Además, desde una perspectiva europea, resulta extraño que una región, que siempre ha denunciado (con razón) el imperialismo que emana de Estados Unidos, elude hoy condenar como imperialismo una guerra para restaurar un imperio y someter (y si es necesario) asimilar por la fuerza a otros pueblos.
Las declaraciones de algunos Gobiernos latinoamericanos son recibidas con incomprensión en Europa, como es el caso de la declaración de Luiz Inácio Lula da Silva, presidente de Brasil, sobre el conflicto de Ucrania al afirmar que ”dos no pelean si uno no quiere”, que es como culpar a alguien por ser golpeado en la cabeza por una persona que ha entrado a la fuerza en su casa.

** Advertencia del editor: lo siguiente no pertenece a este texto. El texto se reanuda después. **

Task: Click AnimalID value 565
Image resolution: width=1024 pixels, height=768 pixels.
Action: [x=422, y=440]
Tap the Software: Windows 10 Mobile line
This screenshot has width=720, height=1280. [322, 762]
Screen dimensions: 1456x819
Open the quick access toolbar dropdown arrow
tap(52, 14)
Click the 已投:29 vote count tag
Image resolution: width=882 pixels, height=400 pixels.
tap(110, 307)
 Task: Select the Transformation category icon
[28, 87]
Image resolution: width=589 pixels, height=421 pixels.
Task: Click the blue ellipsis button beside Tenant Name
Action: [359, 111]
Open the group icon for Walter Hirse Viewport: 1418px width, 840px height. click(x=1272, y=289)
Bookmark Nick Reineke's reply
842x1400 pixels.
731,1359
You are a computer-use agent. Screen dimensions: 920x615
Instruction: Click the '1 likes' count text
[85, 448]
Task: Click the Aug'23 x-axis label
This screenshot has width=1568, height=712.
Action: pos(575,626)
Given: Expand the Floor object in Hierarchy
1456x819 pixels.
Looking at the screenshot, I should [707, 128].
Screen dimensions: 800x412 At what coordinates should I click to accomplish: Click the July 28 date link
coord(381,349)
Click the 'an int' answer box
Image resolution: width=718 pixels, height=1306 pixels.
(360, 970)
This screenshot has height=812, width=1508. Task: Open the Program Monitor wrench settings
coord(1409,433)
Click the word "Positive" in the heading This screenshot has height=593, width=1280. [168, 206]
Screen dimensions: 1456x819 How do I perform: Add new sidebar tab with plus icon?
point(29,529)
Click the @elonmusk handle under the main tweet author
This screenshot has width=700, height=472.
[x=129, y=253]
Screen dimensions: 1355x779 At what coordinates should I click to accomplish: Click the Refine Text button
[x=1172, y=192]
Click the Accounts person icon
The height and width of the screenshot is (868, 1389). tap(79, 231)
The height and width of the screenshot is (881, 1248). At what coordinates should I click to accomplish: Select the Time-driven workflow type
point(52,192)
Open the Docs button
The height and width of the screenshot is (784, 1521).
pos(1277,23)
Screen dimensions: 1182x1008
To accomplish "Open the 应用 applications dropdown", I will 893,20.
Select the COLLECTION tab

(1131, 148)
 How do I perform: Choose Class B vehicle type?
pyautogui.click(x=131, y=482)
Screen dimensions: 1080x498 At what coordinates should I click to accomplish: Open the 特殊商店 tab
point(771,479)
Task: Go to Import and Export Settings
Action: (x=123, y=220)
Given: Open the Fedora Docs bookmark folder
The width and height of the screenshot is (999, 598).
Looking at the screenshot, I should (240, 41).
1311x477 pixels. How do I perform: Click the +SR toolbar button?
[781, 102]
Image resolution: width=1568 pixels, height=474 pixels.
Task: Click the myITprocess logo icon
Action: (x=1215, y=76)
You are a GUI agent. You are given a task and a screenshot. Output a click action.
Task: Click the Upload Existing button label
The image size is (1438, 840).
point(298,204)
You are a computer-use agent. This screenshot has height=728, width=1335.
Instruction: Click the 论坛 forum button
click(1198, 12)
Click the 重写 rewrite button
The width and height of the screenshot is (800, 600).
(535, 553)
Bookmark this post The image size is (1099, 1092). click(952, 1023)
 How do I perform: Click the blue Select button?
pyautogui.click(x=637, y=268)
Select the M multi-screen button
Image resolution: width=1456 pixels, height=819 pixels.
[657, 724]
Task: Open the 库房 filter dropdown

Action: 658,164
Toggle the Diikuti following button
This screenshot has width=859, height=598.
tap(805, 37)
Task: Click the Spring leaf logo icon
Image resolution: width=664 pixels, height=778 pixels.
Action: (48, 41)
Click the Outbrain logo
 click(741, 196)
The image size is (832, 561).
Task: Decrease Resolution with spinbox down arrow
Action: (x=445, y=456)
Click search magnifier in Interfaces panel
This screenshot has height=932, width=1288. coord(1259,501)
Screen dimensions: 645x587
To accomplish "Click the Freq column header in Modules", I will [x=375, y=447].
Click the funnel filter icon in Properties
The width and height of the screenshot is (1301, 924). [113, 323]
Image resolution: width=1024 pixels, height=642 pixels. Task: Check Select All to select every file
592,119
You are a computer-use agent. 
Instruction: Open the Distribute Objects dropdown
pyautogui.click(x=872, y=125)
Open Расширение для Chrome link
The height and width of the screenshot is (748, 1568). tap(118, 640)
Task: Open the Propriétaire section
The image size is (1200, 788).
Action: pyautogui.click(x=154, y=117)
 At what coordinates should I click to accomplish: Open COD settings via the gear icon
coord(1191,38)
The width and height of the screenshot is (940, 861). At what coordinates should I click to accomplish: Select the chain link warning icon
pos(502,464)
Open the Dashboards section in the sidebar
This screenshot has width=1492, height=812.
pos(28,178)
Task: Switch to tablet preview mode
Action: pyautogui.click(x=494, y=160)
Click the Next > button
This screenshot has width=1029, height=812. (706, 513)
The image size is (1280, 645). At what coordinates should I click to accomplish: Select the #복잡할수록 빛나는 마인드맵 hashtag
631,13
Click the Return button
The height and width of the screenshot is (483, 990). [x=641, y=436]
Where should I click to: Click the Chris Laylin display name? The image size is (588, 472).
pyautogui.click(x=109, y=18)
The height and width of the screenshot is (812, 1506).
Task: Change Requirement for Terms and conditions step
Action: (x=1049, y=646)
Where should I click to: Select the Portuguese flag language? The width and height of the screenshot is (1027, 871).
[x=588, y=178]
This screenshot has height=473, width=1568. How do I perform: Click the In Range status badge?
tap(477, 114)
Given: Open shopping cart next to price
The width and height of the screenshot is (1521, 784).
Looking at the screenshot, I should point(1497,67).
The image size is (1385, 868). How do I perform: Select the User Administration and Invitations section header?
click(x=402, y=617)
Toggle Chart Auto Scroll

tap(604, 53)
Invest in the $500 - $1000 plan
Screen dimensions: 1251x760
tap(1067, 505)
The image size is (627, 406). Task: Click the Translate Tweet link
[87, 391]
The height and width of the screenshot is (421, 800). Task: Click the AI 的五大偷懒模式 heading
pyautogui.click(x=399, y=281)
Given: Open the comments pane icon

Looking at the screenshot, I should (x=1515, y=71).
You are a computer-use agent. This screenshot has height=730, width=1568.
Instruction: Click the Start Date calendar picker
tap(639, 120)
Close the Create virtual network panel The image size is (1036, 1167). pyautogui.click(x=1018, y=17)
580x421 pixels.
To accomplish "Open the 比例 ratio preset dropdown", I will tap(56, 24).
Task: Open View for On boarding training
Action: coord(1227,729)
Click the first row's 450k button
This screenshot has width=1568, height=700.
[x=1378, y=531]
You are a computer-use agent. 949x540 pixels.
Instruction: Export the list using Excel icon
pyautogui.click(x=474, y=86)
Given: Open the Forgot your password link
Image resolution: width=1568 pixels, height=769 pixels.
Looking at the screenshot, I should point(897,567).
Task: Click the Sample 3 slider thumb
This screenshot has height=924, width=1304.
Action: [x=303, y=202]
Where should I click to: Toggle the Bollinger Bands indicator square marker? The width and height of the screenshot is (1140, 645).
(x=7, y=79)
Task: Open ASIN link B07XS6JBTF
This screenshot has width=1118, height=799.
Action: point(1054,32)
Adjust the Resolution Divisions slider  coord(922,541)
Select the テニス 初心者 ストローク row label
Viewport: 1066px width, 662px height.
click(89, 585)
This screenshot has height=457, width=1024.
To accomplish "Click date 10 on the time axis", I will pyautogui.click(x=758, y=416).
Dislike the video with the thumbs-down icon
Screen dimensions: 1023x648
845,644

Con el telón de fondo de las imágenes que vemos a diario en Europa sobre atrocidades bélicas, ataques a civiles y refugiados llegando de Ucrania, estas declaraciones parecen insensibles, cuando no cínicas. A su vez, le han costado simpatías a Lula en Europa, y ponen en duda que este pueda actuar como mediador en el conflicto.
Luego están los partidarios de un no alineamiento activo. Aquí se plantea el punto de que si no es posible que una política de no alineamiento activo implique no tomar partido indirectamente al poner al agresor en pie de igualdad con la víctima. El punto es que, si en una guerra en la que el agresor está claramente identificado, se está matando a civiles y cometiendo crímenes de guerra, ¿un Gobierno no es también cómplice al no hacer nada?
Los Gobiernos latinoamericanos deberían preguntarse si el mundo sería mejor y si a América Latina le conviene que la UE salga debilitada, pero Rusia (e indirectamente China) fortalecida del conflicto de Ucrania. Esto supondría, a su vez, una derrota de los valores que los Gobiernos latinoamericanos han defendido hasta ahora en política internacional, como es el caso del respeto a la soberanía, la no intervención y la resolución pacífica de conflictos.
Un no alineamiento activo solo tiene sentido si también se definen los valores que uno defiende en política internacional, y, en función de esos valores, se decide cuándo tomar partido. A veces, la vieja canción de Pete Seeger, ¿De qué lado estás?, también se aplica en la política internacional, especialmente entre supuestos socios estratégicos.